Task: Return the records exactly, from the first line through the "Given: Share the Baba Ahmed stall tweet" line.

Source records

........

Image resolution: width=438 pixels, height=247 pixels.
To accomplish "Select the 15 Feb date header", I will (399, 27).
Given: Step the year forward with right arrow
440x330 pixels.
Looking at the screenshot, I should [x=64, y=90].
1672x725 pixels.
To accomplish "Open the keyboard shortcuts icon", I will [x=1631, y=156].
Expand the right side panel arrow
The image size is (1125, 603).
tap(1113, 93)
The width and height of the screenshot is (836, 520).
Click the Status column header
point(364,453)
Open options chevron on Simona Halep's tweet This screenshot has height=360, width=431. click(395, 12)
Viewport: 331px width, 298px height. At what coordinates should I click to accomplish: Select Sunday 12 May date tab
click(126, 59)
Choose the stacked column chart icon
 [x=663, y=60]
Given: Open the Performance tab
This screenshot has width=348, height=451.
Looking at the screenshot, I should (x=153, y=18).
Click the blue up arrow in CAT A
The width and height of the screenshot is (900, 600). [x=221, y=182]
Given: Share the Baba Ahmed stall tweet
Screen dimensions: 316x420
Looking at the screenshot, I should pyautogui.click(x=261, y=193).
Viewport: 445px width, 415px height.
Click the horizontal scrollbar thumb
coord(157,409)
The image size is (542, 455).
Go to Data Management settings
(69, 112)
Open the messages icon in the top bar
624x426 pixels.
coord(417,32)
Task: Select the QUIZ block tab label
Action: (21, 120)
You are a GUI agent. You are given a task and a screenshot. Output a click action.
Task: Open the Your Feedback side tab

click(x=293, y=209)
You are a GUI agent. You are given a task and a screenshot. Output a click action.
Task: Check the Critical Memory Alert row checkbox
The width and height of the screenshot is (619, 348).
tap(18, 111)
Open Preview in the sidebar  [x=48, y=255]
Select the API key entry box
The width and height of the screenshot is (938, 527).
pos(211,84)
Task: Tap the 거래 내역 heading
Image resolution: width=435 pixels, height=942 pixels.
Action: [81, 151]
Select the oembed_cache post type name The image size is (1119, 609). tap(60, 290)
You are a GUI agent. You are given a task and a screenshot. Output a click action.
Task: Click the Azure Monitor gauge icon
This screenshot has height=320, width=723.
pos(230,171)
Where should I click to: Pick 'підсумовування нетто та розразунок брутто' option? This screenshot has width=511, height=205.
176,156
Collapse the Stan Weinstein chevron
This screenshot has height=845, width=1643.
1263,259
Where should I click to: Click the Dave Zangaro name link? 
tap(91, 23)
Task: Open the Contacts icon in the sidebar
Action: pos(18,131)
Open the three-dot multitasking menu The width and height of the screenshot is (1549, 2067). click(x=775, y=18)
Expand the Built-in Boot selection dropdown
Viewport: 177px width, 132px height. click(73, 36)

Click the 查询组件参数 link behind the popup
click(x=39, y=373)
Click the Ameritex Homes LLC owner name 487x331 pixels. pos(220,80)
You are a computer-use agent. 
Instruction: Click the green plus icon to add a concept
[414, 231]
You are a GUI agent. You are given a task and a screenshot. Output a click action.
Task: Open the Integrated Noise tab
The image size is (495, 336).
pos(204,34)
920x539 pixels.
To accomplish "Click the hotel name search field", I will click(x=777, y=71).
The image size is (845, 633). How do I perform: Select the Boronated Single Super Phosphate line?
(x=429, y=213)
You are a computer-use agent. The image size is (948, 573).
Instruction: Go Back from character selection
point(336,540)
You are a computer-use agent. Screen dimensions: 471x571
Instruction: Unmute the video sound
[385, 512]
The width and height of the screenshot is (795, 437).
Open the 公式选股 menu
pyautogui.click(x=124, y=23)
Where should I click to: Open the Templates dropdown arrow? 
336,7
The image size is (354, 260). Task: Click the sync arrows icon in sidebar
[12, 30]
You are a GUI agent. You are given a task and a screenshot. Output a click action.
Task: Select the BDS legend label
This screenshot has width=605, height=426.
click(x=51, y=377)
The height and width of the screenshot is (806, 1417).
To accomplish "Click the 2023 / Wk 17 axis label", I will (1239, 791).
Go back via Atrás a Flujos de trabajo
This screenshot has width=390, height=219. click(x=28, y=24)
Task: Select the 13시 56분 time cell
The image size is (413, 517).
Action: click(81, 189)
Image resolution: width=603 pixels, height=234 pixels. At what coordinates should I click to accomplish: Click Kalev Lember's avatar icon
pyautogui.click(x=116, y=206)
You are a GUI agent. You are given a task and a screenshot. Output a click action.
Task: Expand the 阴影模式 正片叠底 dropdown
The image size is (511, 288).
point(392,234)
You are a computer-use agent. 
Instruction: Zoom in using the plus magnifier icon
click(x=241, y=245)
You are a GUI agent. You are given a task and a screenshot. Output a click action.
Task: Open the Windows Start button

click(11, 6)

........

Your solution:
Image resolution: width=438 pixels, height=247 pixels.
To accomplish "Select the 15 Feb date header", I will (399, 27).
Given: Step the year forward with right arrow
440x330 pixels.
Looking at the screenshot, I should [x=64, y=90].
1672x725 pixels.
To accomplish "Open the keyboard shortcuts icon", I will [x=1631, y=156].
Expand the right side panel arrow
The image size is (1125, 603).
tap(1113, 93)
The width and height of the screenshot is (836, 520).
Click the Status column header
point(364,453)
Open options chevron on Simona Halep's tweet This screenshot has height=360, width=431. click(395, 12)
Viewport: 331px width, 298px height. At what coordinates should I click to accomplish: Select Sunday 12 May date tab
click(126, 59)
Choose the stacked column chart icon
 [x=663, y=60]
Given: Open the Performance tab
This screenshot has width=348, height=451.
Looking at the screenshot, I should (x=153, y=18).
Click the blue up arrow in CAT A
The width and height of the screenshot is (900, 600). [x=221, y=182]
Given: Share the Baba Ahmed stall tweet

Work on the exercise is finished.